The push is on. Publishers and authors alike spend time before Christmas promoting their books as great gifts. Many offer discounts and specials right before the holidays to generate sales for their books.

This strategy is great. It works to sell books. However, it does not work as well for ebooks. Most gift-givers do not purchase specific digital books as gifts. While it is possible to purchase a specific ebook as a gift via Amazon and other online retailers, many people don’t know how (Amazon has developed a YouTube video to show people how). Hence, most people still prefer to give gift cards, allowing the recipient to purchase and download the books.

As a result, holiday book sales now come in two waves. Print sales before Christmas is the first wave of book sales. The second wave is the sale of digital books on Christmas day and the days following.

Did you know that last year Amazon sold more Kindle books than print books on Christmas day? Why? Because each person who received a Kindle e-reader for Christmas immediately wanted to load his new reader with books to read (and many received gift cards to purchase books along with the gift of the e-reader).
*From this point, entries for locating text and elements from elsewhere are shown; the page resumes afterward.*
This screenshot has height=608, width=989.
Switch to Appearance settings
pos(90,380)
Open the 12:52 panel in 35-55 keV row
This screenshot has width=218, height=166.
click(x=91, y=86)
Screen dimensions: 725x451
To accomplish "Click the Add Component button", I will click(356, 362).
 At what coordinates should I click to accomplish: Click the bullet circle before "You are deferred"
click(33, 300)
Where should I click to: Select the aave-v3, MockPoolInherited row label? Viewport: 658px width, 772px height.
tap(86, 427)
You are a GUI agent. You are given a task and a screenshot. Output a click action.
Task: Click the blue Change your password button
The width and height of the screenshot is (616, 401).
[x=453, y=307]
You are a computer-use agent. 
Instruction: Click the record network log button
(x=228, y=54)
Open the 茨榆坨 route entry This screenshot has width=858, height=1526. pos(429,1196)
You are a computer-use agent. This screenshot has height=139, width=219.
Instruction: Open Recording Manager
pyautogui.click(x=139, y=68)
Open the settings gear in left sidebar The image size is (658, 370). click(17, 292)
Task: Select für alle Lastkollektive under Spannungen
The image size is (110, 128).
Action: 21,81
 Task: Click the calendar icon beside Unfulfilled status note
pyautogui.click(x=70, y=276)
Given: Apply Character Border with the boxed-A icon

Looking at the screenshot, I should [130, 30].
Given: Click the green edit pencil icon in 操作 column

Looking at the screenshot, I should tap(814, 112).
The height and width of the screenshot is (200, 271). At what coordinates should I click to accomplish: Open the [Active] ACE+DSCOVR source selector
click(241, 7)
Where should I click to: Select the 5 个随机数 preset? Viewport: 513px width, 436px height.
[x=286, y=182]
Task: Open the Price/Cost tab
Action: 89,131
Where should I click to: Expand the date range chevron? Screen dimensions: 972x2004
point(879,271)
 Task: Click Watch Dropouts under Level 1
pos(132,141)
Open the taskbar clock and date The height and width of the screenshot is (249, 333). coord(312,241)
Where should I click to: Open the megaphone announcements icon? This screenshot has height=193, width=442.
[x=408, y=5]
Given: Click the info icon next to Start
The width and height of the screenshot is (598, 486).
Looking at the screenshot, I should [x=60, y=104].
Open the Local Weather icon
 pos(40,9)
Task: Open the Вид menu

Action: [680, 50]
This year will be no different. If anything, more e-readers and tablets will be given as Christmas gifts than were given last year. After all, sales of Kindles were up 300% this Black Friday from last year, not to mention the surge of new e-readers and tablets currently hitting the market.

How can you smoothly surf the book sale wave and capitalize on the digital sales that come on Christmas day to sell your ebooks? Here are a few suggestions:

  1. Remember that the promotion you have done before Christmas for the print version of your titles is not completely lost for those wanting digital titles. Some will remember your book and purchase it in the ebook version.
  2. Offer the first couple chapters of your book as a free download. You can do this on a number of website including on Amazon through the Kindle Singles program. Be sure to include a link at the end of the chapters to where the reader can purchase the remainder of the book (the full version). Be sure to promote this free download.
  3. Offer a Christmas week special on the ebook version of your book. You can do this by temporarily reducing the price of your ebook on Amazon and other retail sites for that week. Be sure to announce your special in your newsletter and on all your social media sites.

With a little planning and ingenuity, you may be able to ride the Christmas ebook sale spike and sell more books this holiday season.